Mason slash.tmp at free.fr
Sat Jan 23 12:53:30 PST 2016

On 23/01/2016 12:34, Russell King - ARM Linux wrote:

> [snip firmware interface blurb -- I'll take a look]
> However, if you're going to stick with your approach, there's a way to
> avoid the need to copy into userspace and then copy back out.  It's
> called sendfile().  This can be used to send part (or all) of one file
> to another file descriptor.  It's intended use was to accelerate
> server applications such as apache, but it seems to be a good fit
> for what you want.
> If you arrange for your module to provide an anonymous file descriptor,
> you can use that as the destination file descriptor for uploading the
> contents of your file to using sendfile().  The anonymous file
> descriptor's f_ops->write method should be called as if userspace
> were writing the firmware into this file descriptor - but without the
> data being copied into and back out of userspace.
> As the file descriptor will be writable, you can also use lseek() and
> write() to invoke the f_ops->write method for any file offset, so you
> can also use it to upload at any offset and length via standard APIs.
> It seems to me that such a solution has a very nice elegance to it.


But I would consider mmaping /dev/mem even simpler: it doesn't
require writing a single line of kernel code, and it works as
expected.
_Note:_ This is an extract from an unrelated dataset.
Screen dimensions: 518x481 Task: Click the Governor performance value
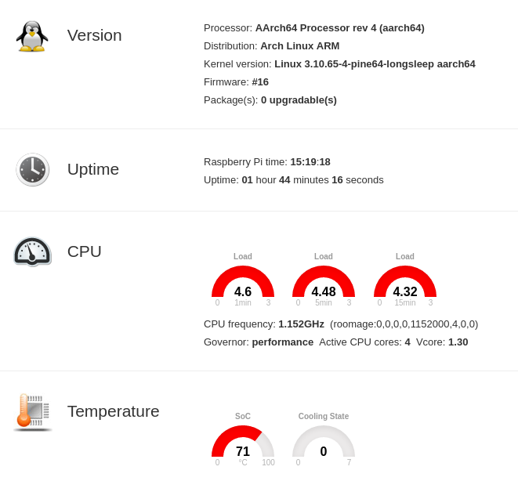[282, 342]
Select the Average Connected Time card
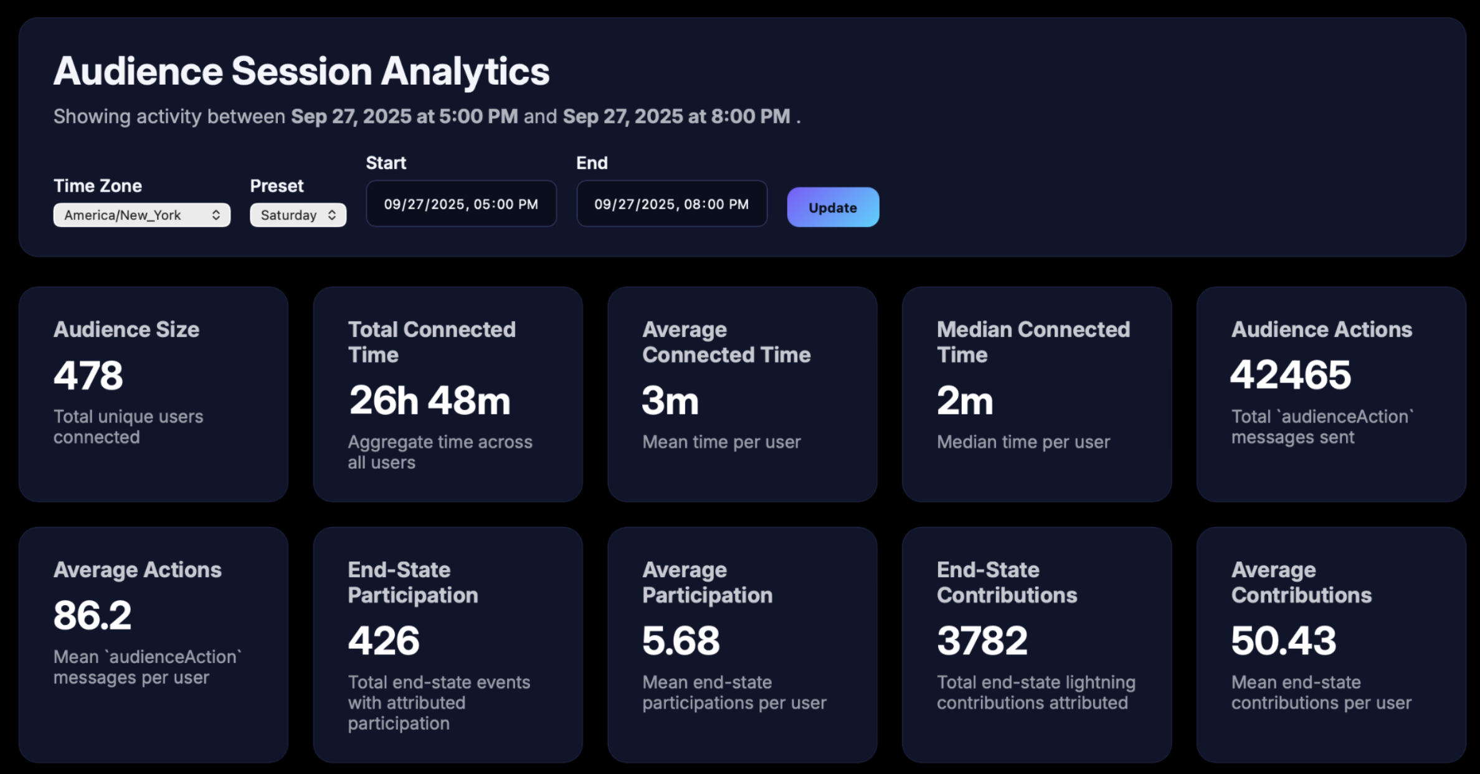Image resolution: width=1480 pixels, height=774 pixels. [742, 394]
The gist of the code is:

  fd = open("/path/to/file", O_RDONLY);
  mem_fd = open("/dev/mem", O_WRONLY | O_SYNC);
  va = mmap(NULL, len, PROT_WRITE, MAP_SHARED, mem_fd, phys_addr);
  read(fd, va, len);

And that's it. If I understand correctly, the mem driver
will copy the file contents directly to "remote" RAM.

Is there something wrong with this solution, in your opinion?